→ Your objective:
Between the line containing "Mesa (31, 1632)" and the line containing "New Kingman Butler (57, 1501)" lies a run of lines; give that run again exactly, with both of those lines, and nothing else from the entries below.

→ Data for processing:

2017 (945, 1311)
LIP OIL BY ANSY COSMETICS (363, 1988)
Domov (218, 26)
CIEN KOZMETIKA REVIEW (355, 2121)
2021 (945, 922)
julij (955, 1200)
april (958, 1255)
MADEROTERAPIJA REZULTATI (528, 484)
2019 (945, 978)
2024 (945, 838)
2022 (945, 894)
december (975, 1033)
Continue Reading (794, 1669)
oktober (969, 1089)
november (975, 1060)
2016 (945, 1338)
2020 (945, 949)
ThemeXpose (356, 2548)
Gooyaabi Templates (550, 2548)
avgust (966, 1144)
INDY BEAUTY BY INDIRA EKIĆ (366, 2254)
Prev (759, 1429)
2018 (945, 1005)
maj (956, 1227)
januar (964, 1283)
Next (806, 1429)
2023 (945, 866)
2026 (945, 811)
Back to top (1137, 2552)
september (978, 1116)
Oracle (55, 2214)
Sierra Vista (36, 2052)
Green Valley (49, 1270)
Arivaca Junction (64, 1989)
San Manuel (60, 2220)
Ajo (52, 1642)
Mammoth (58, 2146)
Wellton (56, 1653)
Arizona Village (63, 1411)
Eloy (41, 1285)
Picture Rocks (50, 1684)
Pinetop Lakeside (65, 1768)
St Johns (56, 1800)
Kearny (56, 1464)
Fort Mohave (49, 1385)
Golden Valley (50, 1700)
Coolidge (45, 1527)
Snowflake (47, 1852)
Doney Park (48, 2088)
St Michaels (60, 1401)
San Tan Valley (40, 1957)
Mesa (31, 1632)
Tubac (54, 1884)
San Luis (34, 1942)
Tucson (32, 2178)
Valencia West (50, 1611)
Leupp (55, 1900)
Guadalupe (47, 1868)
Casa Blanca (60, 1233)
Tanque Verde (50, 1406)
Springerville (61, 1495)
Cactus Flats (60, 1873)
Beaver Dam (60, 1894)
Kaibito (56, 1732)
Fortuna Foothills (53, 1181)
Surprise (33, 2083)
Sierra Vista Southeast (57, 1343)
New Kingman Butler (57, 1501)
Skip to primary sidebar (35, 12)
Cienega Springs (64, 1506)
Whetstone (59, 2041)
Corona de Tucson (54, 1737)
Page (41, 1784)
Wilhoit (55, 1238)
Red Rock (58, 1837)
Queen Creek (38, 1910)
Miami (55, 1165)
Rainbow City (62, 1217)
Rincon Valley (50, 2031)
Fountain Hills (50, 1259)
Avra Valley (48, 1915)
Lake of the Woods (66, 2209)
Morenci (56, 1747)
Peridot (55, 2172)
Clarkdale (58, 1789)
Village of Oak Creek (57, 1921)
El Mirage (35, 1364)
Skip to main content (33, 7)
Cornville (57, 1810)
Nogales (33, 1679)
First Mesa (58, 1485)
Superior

→ Solution to this exercise:
Mesa (31, 1632)
Tubac (54, 1884)
San Luis (34, 1942)
Tucson (32, 2178)
Valencia West (50, 1611)
Leupp (55, 1900)
Guadalupe (47, 1868)
Casa Blanca (60, 1233)
Tanque Verde (50, 1406)
Springerville (61, 1495)
Cactus Flats (60, 1873)
Beaver Dam (60, 1894)
Kaibito (56, 1732)
Fortuna Foothills (53, 1181)
Surprise (33, 2083)
Sierra Vista Southeast (57, 1343)
New Kingman Butler (57, 1501)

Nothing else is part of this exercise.